Alec leaned forward, leafing quickly through the copies of the e-mails. “Where?”

Frowning in concentration, she said, “It was . . . wait, actually I think it was in an instant message.”

That surprised him. “Strangers can IM you?”

“He was a bright kid with a lot of potential, so when he figured out my ID, I was impressed enough to chat with him on occasion.”

The investigative team already had Ryan Smith’s computer and would find the history, but going to the source was quicker. “Can you tell me what you remember?”

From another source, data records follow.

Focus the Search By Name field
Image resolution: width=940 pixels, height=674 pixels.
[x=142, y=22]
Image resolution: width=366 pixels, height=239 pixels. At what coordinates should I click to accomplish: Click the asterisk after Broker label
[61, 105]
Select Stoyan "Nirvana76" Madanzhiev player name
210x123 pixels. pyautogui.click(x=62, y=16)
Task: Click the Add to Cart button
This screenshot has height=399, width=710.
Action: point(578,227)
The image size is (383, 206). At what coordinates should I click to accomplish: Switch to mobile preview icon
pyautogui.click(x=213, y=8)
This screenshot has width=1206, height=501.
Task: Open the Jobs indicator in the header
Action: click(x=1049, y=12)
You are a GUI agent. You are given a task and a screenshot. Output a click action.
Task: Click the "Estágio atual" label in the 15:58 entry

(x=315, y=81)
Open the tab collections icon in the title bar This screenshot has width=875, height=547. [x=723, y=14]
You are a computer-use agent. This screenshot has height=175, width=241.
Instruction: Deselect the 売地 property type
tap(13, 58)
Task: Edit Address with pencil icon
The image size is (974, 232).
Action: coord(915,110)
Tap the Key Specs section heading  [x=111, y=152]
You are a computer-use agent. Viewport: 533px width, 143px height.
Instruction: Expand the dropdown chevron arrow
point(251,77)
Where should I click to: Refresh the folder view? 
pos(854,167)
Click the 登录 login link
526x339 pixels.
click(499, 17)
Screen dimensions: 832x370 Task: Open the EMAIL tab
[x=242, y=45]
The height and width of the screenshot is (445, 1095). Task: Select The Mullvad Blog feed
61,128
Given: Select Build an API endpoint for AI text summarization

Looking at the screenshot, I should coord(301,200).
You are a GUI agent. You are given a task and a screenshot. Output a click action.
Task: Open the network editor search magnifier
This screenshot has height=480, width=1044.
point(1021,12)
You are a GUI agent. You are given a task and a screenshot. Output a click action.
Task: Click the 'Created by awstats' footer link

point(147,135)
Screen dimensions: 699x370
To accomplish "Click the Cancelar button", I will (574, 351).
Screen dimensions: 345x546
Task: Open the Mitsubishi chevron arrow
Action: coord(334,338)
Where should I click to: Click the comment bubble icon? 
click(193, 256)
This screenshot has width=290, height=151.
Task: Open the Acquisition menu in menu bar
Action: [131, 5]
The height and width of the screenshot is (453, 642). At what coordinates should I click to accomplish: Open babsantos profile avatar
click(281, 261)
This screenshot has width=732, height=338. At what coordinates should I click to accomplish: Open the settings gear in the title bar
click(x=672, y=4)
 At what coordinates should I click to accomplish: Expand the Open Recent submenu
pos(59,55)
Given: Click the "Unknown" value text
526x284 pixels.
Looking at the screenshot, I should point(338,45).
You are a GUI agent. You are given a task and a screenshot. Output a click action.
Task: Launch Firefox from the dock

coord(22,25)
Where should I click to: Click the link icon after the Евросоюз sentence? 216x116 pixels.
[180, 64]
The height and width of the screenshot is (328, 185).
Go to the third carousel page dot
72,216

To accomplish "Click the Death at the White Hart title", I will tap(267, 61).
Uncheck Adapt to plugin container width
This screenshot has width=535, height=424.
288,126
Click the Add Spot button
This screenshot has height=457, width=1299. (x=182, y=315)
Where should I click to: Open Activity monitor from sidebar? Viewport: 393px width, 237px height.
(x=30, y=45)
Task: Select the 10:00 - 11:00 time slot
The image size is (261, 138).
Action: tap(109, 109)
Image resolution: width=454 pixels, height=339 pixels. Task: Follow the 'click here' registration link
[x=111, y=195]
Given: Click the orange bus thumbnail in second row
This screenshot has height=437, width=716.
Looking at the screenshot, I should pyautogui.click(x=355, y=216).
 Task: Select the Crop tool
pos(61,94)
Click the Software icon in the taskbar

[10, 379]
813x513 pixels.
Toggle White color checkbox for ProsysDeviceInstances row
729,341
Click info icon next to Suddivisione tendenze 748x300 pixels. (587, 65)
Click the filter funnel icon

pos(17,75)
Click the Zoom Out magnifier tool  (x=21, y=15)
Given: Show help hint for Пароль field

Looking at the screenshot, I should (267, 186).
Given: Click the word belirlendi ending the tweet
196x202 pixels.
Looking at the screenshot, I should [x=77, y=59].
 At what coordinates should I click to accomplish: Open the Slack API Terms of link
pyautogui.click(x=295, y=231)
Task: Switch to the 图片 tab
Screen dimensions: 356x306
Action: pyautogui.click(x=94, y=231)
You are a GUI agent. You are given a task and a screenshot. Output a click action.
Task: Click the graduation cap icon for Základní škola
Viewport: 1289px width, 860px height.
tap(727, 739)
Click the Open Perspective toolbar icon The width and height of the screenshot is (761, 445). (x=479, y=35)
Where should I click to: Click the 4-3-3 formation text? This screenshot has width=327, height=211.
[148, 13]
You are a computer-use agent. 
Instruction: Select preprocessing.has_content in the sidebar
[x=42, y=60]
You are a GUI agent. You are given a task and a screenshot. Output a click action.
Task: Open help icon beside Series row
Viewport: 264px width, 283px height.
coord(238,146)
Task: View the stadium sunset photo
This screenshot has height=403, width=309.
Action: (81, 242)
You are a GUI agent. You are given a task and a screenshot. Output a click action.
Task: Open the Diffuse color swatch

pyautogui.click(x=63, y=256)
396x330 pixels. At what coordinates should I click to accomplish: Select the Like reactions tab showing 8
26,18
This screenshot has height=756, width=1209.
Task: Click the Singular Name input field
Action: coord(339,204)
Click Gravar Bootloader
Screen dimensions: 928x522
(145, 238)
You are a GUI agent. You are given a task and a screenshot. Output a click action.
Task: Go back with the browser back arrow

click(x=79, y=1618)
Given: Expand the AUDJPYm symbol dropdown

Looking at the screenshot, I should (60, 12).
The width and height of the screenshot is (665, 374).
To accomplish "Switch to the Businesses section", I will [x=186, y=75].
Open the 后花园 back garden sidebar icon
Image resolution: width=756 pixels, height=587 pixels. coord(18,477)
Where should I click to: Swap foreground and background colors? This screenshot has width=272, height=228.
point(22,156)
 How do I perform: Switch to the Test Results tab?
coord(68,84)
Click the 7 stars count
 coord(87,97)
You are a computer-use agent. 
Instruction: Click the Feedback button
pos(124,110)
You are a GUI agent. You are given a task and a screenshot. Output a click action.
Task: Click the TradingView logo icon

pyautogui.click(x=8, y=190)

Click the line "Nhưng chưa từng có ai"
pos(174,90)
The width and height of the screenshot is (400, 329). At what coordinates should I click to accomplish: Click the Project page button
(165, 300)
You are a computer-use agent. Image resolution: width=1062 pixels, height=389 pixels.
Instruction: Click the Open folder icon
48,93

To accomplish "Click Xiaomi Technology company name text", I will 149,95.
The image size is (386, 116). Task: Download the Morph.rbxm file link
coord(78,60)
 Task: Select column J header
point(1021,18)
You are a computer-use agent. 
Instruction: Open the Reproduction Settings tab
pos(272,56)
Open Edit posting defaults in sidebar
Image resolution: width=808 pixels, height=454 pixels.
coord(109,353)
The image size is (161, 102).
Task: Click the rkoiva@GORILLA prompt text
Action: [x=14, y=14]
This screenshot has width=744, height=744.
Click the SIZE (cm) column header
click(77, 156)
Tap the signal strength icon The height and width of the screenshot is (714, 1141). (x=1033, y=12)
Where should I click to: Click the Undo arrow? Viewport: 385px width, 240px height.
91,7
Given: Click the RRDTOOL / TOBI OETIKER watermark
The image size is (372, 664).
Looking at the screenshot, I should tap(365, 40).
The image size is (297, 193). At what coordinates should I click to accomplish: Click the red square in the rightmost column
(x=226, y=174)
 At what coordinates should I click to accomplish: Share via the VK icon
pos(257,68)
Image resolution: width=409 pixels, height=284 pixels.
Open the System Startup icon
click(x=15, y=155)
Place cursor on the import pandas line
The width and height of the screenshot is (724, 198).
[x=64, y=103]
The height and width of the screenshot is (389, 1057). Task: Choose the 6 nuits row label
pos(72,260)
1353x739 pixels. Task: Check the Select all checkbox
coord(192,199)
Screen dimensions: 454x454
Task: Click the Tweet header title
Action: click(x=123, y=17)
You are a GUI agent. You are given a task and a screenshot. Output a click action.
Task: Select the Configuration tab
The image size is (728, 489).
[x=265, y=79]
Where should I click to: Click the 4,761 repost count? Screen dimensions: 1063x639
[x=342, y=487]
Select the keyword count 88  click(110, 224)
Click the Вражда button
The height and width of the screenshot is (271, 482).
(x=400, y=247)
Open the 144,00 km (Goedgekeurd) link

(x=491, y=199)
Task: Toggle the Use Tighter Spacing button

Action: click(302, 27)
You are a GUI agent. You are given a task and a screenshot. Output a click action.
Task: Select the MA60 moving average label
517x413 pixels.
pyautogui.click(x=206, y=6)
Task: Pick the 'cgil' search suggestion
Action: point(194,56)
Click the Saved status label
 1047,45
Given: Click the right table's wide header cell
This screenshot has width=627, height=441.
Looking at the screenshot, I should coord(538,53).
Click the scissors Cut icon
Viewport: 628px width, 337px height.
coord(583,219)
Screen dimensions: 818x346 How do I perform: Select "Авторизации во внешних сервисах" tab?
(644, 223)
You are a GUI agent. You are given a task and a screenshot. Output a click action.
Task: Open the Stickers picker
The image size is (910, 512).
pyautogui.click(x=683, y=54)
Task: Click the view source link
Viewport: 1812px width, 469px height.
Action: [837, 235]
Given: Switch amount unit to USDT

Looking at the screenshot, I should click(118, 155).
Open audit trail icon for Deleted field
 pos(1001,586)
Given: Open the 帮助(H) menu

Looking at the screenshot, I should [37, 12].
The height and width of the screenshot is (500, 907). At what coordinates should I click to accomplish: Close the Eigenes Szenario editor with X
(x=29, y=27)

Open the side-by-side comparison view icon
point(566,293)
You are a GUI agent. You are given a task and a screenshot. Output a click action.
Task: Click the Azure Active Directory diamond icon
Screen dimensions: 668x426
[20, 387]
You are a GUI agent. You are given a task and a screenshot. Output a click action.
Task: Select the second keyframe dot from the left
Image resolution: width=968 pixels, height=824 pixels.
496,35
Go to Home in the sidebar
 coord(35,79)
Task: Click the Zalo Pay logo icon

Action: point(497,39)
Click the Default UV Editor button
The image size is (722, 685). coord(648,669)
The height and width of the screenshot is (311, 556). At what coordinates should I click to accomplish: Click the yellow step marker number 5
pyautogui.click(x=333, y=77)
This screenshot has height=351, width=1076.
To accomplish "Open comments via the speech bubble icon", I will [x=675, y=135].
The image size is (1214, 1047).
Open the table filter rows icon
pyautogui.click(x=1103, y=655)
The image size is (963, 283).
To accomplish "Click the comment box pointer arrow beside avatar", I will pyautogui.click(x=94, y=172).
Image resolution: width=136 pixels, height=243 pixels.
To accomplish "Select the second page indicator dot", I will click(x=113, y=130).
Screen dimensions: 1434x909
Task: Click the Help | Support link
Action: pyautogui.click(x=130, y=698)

As she closed her eyes to concentrate, Alec couldn’t help noticing the long sweep of the woman’s lashes brushing against her high cheekbones. He shifted in his chair, uncomfortably aware of his attraction to her. To a potential witness. Which was not only a no-no, but in his case, possibly a career killer.

Not that attraction had been the problem in Atlanta. Sympathy and misplaced trust had been his downfall there. But the lesson was the same: No mixing it up with witnesses.

“I’d responded to his e-mail”—she glanced at the printed version, checking the time—“at around five. I told him it was a scam and I was shocked he didn’t know about it.” She nibbled her bottom lip. “I told him he wasn’t much of a fan if he hadn’t noticed I’d written a whole chapter about it in my book. Then I suggested he print out the articles I linked to, roll them up, and smack his buddy in the head with them for even considering going along.”

She managed a weak smile. Alec couldn’t bring himself to return it. Judging by what he knew of the boys, he suspected there was nothing Ryan wouldn’t have done to try to stop his friend. Yet, in the end, he’d gone with him to his death.

Tragic. So damned tragic. “And the instant messages?”

“I had run down to the corner market in case the storm snowed me in, and I didn’t log off. When I came back, I saw he had IM’d me a couple of times.”